Factory method to create a class wrapping a new BoostedTreesSparseCalculateBestFeatureSplit operation.

Parameters
scope current scope
nodeIdRange A Rank 1 tensor (shape=[2]) to specify the range [first, last) of node ids to process within `stats_summary_list`. The nodes are iterated between the two nodes specified by the tensor, as like `for node_id in range(node_id_range[0], node_id_range[1])` (Note that the last index node_id_range[1] is exclusive).
statsSummaryIndices A Rank 2 int64 tensor of dense shape [N, 4] (N specifies the number of non-zero values) for accumulated stats summary (gradient/hessian) per node per bucket for each feature. The second dimension contains node id, feature dimension, bucket id, and stats dim. stats dim is the sum of logits dimension and hessian dimension, hessian dimension can either be logits dimension if diagonal hessian is used, or logits dimension^2 if full hessian is used.
statsSummaryValues A Rank 1 float tensor of dense shape [N] (N specifies the number of non-zero values), which supplies the values for each element in summary_indices.
statsSummaryShape A Rank 1 float tensor of dense shape [4], which specifies the dense shape of the sparse tensor, which is [num tree nodes, feature dimensions, num buckets, stats dim].
l1 l1 regularization factor on leaf weights, per instance based.
l2 l2 regularization factor on leaf weights, per instance based.
treeComplexity adjustment to the gain, per leaf based.
minNodeWeight minimum avg of hessians in a node before required for the node to be considered for splitting.
logitsDimension The dimension of logit, i.e., number of classes.
options carries optional attributes values
Returns
  • a new instance of BoostedTreesSparseCalculateBestFeatureSplit

public Output <Integer> featureDimensions ()
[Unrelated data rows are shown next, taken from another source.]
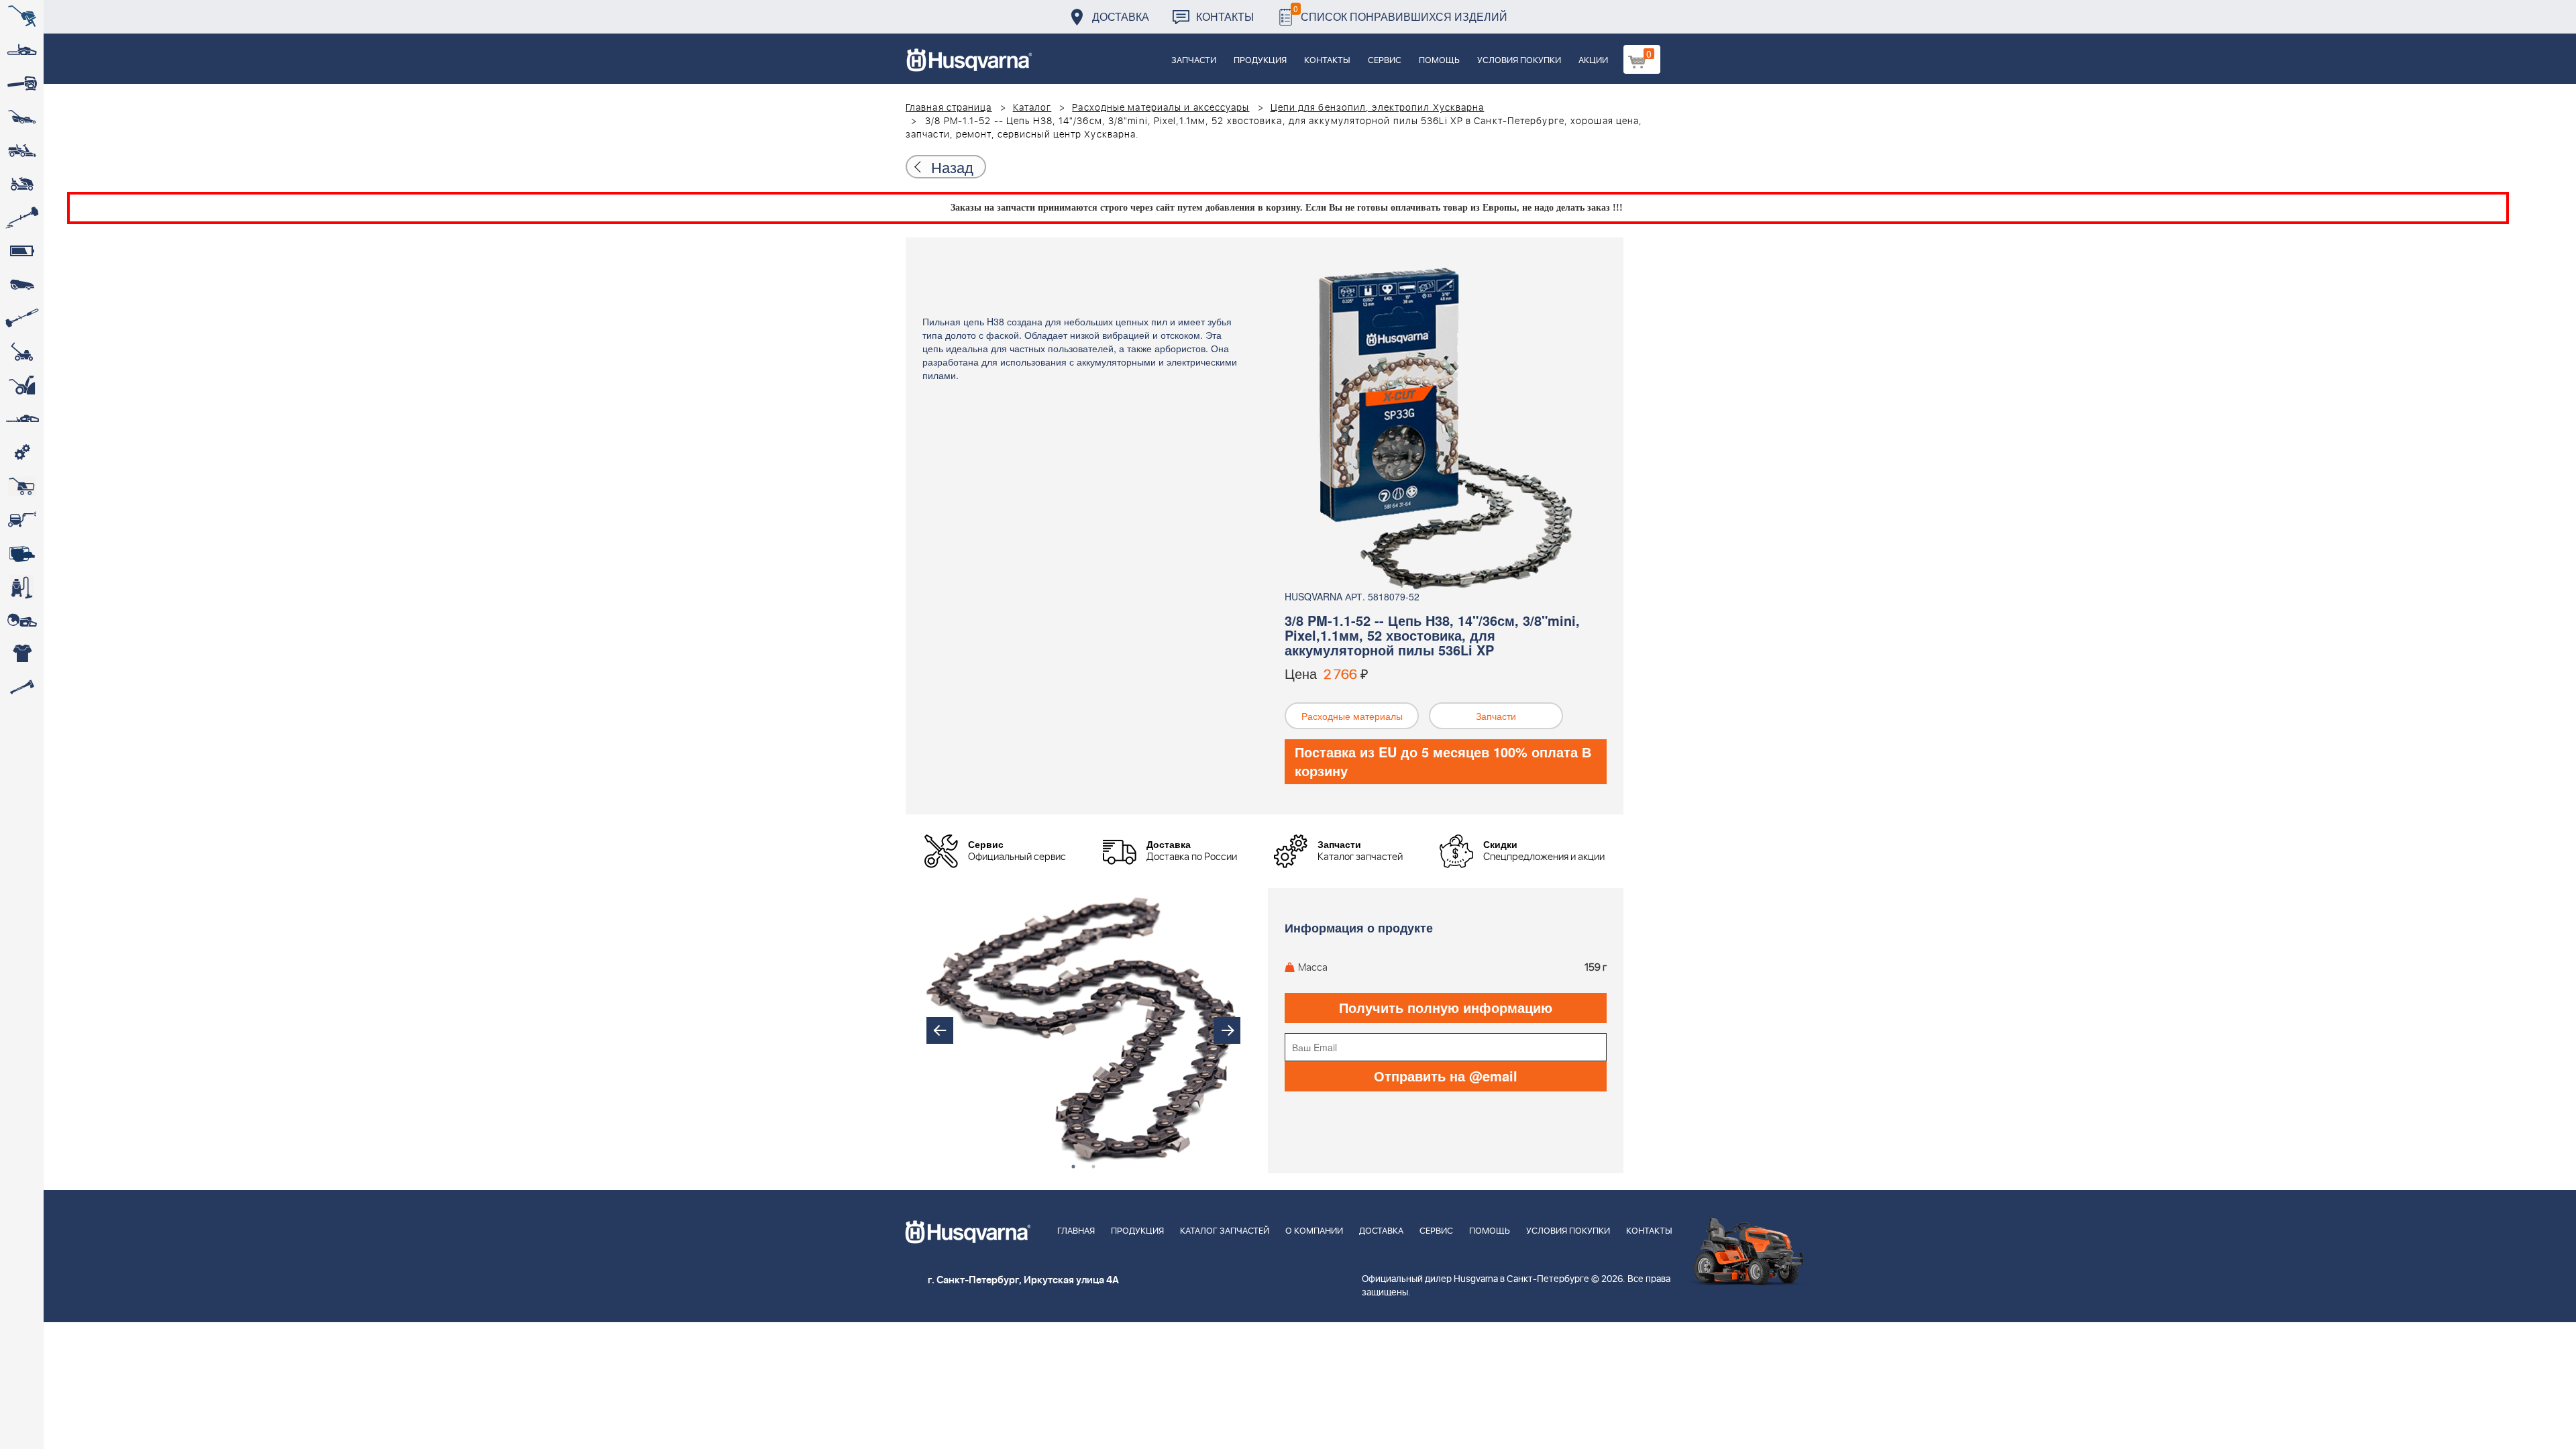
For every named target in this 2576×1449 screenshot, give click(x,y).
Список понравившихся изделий (1400, 13)
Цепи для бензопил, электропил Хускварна (1378, 108)
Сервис (1384, 60)
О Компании (1314, 1231)
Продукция (1260, 60)
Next (1227, 1030)
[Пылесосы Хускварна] (22, 587)
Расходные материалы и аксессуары (1160, 108)
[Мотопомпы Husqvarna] (22, 553)
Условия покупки (1519, 60)
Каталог (1032, 108)
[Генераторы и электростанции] (22, 486)
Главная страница (949, 108)
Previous (939, 1030)
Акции (1593, 60)
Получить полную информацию (1445, 1007)
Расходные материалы (1352, 715)
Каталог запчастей (1224, 1231)
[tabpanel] (1083, 1030)
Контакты (1225, 16)
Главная (1076, 1231)
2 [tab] (1093, 1166)
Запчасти (1193, 60)
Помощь (1439, 60)
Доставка (1120, 16)
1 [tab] (1073, 1166)
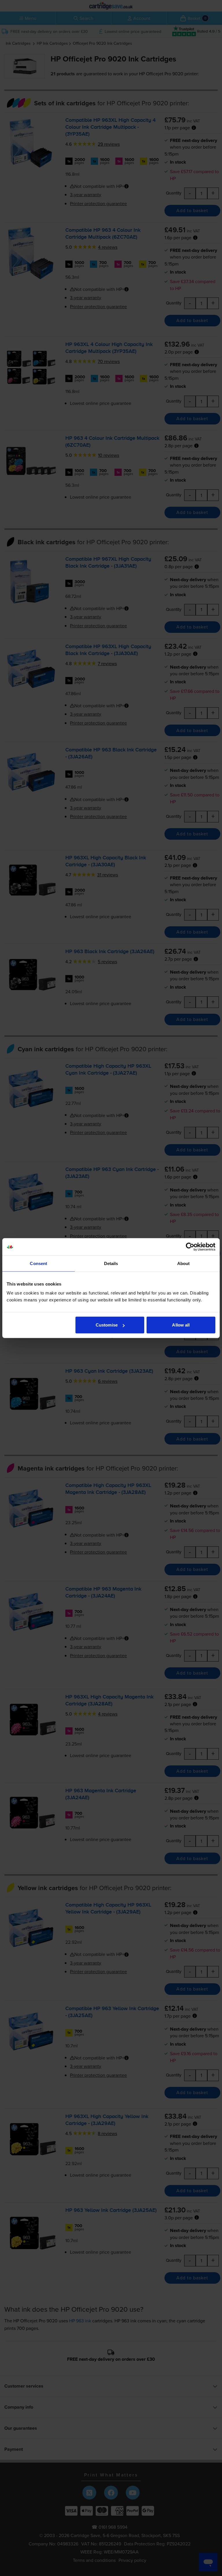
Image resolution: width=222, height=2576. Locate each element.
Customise (107, 1324)
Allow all (181, 1324)
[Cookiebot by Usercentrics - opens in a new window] (190, 1246)
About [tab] (183, 1263)
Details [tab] (111, 1263)
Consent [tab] (38, 1263)
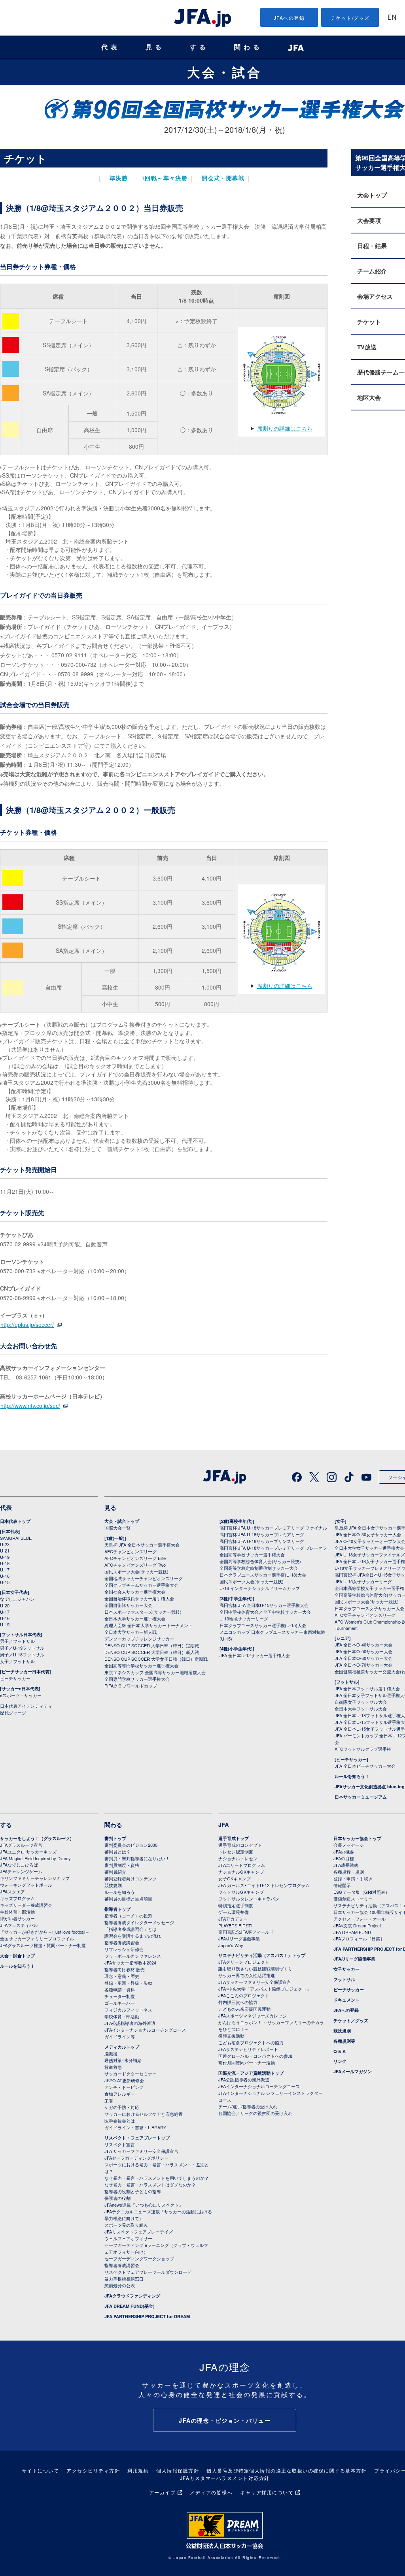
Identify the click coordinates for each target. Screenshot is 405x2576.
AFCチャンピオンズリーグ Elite (135, 1558)
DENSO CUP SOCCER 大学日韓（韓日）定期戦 (151, 1645)
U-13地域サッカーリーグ (244, 1618)
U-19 (4, 1557)
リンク (339, 2061)
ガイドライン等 (119, 2036)
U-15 (4, 1582)
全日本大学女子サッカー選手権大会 (369, 1548)
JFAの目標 (343, 1858)
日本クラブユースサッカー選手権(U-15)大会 (263, 1625)
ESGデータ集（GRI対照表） (361, 1892)
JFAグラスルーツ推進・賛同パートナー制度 (43, 1945)
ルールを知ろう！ (352, 1776)
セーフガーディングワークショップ (139, 2258)
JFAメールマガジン (352, 2071)
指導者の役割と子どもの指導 (132, 2191)
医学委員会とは (119, 2120)
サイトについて (40, 2470)
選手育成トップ (233, 1838)
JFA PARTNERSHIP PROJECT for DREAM (147, 2316)
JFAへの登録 (289, 17)
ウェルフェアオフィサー (128, 2238)
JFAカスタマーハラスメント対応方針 (225, 2477)
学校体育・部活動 (17, 1911)
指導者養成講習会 (121, 1942)
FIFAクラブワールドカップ (130, 1685)
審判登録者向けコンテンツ (130, 1878)
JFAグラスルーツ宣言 (21, 1845)
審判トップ (115, 1838)
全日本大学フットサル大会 (361, 1708)
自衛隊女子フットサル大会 (361, 1702)
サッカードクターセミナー (130, 2073)
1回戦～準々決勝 (164, 179)
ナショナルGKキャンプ (241, 1871)
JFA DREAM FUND (352, 1932)
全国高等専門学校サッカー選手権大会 (141, 1665)
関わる (248, 47)
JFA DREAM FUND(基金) (129, 2306)
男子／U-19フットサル (22, 1648)
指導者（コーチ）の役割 (128, 1915)
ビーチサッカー (15, 1678)
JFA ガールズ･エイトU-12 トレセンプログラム (264, 1885)
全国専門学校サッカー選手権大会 (137, 1679)
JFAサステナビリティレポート (248, 2049)
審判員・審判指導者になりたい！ (137, 1858)
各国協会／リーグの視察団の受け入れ (255, 2113)
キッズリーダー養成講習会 (26, 1905)
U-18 (4, 1563)
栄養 (108, 2100)
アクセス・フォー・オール (359, 1919)
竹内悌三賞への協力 (237, 2002)
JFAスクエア (12, 1891)
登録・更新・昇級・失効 (128, 1983)
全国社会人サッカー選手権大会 (134, 1591)
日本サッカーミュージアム (361, 1797)
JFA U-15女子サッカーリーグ (363, 1581)
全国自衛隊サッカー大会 (128, 1605)
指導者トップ (117, 1909)
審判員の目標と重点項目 (128, 1898)
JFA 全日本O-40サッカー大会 (363, 1644)
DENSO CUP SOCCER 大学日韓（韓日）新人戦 (151, 1652)
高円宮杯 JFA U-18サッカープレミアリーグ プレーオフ (273, 1548)
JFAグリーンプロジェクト (243, 1962)
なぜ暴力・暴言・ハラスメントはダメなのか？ (150, 2184)
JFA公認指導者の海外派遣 (129, 2023)
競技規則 (113, 1885)
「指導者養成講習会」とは (130, 1929)
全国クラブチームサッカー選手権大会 (141, 1585)
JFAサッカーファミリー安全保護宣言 (254, 1982)
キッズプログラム (17, 1898)
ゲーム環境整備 (233, 1912)
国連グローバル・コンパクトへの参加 (255, 2056)
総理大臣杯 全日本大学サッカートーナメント (148, 1625)
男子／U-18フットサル (22, 1654)
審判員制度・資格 (121, 1865)
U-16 (4, 1576)
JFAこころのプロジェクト (243, 1995)
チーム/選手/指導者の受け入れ (247, 2106)
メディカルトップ (121, 2047)
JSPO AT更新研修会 (124, 2080)
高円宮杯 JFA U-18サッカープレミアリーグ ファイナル (273, 1527)
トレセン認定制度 (235, 1851)
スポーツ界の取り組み (126, 2225)
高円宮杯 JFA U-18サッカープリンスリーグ (262, 1541)
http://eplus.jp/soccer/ (27, 1324)
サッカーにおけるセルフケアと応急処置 (143, 2114)
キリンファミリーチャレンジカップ (35, 1878)
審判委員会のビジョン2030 (130, 1845)
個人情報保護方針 (177, 2470)
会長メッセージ (348, 1845)
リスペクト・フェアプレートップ (137, 2138)
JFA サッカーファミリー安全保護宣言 (141, 2151)
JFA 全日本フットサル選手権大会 (367, 1688)
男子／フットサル (17, 1641)
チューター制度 (119, 1996)
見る (155, 47)
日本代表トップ (15, 1521)
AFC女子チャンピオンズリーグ (365, 1615)
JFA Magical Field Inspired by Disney (35, 1858)
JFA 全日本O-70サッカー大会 (363, 1665)
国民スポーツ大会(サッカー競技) (136, 1571)
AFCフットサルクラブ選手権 (363, 1749)
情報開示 (342, 1885)
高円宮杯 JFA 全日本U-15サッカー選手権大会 (264, 1605)
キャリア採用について (266, 2492)
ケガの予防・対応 (121, 2107)
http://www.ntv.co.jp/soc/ (30, 1405)
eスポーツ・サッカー (21, 1695)
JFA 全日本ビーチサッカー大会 (365, 1766)
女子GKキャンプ (234, 1878)
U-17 (4, 1569)
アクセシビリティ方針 (93, 2470)
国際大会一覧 (117, 1527)
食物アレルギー (119, 2094)
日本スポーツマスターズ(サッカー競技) (143, 1612)
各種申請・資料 (119, 1989)
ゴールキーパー (119, 2003)
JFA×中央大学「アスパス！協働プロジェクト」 (264, 1988)
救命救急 (113, 2067)
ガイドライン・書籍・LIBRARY (135, 2127)
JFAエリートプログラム (241, 1865)
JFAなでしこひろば (19, 1864)
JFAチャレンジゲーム (21, 1871)
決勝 (89, 179)
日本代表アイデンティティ (26, 1706)
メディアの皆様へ (211, 2492)
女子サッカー (346, 1969)
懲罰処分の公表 (119, 2285)
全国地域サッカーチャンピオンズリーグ (143, 1578)
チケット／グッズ (350, 2020)
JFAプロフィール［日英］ (358, 1938)
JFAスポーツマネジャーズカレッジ (252, 2015)
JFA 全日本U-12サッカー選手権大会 (255, 1655)
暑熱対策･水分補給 (123, 2060)
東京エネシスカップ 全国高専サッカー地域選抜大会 (155, 1672)
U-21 (4, 1550)
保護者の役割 (117, 2198)
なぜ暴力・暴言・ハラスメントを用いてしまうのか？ (156, 2178)
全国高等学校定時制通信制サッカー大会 (259, 1568)
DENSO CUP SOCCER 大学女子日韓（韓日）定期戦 (156, 1659)
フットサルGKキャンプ (241, 1892)
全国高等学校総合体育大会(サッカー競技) (260, 1561)
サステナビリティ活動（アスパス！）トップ (261, 1955)
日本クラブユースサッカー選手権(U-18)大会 (263, 1574)
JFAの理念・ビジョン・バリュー (225, 2420)
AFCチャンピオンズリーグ (130, 1551)
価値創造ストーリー (353, 1898)
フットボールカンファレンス (132, 1956)
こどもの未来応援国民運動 (244, 2009)
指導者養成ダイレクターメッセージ (139, 1922)
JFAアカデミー (233, 1919)
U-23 (4, 1544)
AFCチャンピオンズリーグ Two (135, 1565)
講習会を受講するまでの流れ (132, 1935)
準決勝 (119, 179)
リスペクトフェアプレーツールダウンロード (147, 2272)
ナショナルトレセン (237, 1858)
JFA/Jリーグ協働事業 (239, 1938)
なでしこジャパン (17, 1599)
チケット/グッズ (350, 17)
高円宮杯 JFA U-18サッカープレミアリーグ (262, 1534)
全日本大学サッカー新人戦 (130, 1632)
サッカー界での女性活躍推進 (246, 1975)
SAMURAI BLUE (16, 1538)
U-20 (4, 1605)
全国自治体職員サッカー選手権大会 (139, 1598)
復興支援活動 (231, 2035)
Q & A (339, 2051)
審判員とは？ (117, 1851)
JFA (223, 1824)
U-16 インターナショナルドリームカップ (260, 1588)
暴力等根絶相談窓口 (124, 2278)
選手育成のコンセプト (240, 1845)
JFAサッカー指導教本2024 (130, 1962)
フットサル (344, 1979)
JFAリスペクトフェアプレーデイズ (138, 2231)
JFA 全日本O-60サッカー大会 (363, 1658)
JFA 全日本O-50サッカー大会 (363, 1651)
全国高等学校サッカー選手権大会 (252, 1554)
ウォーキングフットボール (26, 1885)
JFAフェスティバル (19, 1925)
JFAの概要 (343, 1851)
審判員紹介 (115, 1871)
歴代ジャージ (13, 1712)
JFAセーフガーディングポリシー (136, 2158)
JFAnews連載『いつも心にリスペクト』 (143, 2205)
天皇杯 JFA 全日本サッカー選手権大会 (142, 1544)
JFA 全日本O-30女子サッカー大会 (368, 1534)
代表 (110, 47)
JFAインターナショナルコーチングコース (145, 2030)
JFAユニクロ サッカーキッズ (28, 1851)
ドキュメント (346, 2000)
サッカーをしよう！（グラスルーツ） (37, 1838)
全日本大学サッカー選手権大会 (134, 1618)
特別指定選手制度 (235, 1905)
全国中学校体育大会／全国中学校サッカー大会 (265, 1612)
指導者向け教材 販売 (124, 1969)
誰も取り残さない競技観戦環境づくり (255, 1968)
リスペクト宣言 (119, 2144)
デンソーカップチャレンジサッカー (139, 1638)
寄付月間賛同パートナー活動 (246, 2062)
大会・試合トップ (121, 1521)
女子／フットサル (17, 1661)
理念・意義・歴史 (121, 1976)
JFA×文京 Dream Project (357, 1925)
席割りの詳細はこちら (284, 428)
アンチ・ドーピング (124, 2087)
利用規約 (138, 2470)
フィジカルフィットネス (128, 2009)
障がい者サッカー (17, 1918)
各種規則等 (344, 2041)
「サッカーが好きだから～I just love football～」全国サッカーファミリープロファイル (47, 1935)
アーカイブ (162, 2492)
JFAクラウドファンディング (132, 2296)
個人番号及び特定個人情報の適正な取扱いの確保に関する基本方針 (286, 2470)
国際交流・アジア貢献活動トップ (251, 2073)
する (199, 47)
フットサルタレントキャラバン (248, 1898)
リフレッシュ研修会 (124, 1949)
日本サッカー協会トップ (357, 1838)
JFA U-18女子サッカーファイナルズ (370, 1554)
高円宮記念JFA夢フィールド (246, 1932)
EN (392, 18)
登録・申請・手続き (353, 1878)
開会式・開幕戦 (223, 179)
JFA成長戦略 (345, 1865)
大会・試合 (224, 72)
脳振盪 (110, 2053)
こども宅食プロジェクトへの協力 (251, 2042)
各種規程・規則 (348, 1871)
A Rank 1 tensor indicating the best feature dimension for each feature to split for each node.

public Output <Float> gains ()

A Rank 1 tensor indicating the best gains to split each node.

public Output <Float> leftNodeContribs ()

A Rank 2 tensor indicating the contribution of the left nodes when branching from parent nodes to the left direction by the given threshold for each feature. This value will be used to make the left node value by adding to the parent node value. Second dimension size is logits dimension.

public Output <Integer> nodeIds ()

A Rank 1 tensor indicating possible node ids that can be split.

public Output <Float> rightNodeContribs ()

A Rank 2 tensor, with the same shape/conditions as left_node_contribs_list, but just that the value is for the right node.

public static BoostedTreesSparseCalculateBestFeatureSplit.Options splitType (String splitType)

Parameters
splitType A string indicating if this Op should perform inequality split or equality split.

public Output <String> splitWithDefaultDirections ()

A Rank 1 tensor indicating which direction to go if data is missing. Inequality with default left returns 0, inequality with default right returns 1, equality with default right returns 2.

public Output <Integer> thresholds ()

A Rank 1 tensor indicating the bucket id to compare with (as a threshold) for split in each node.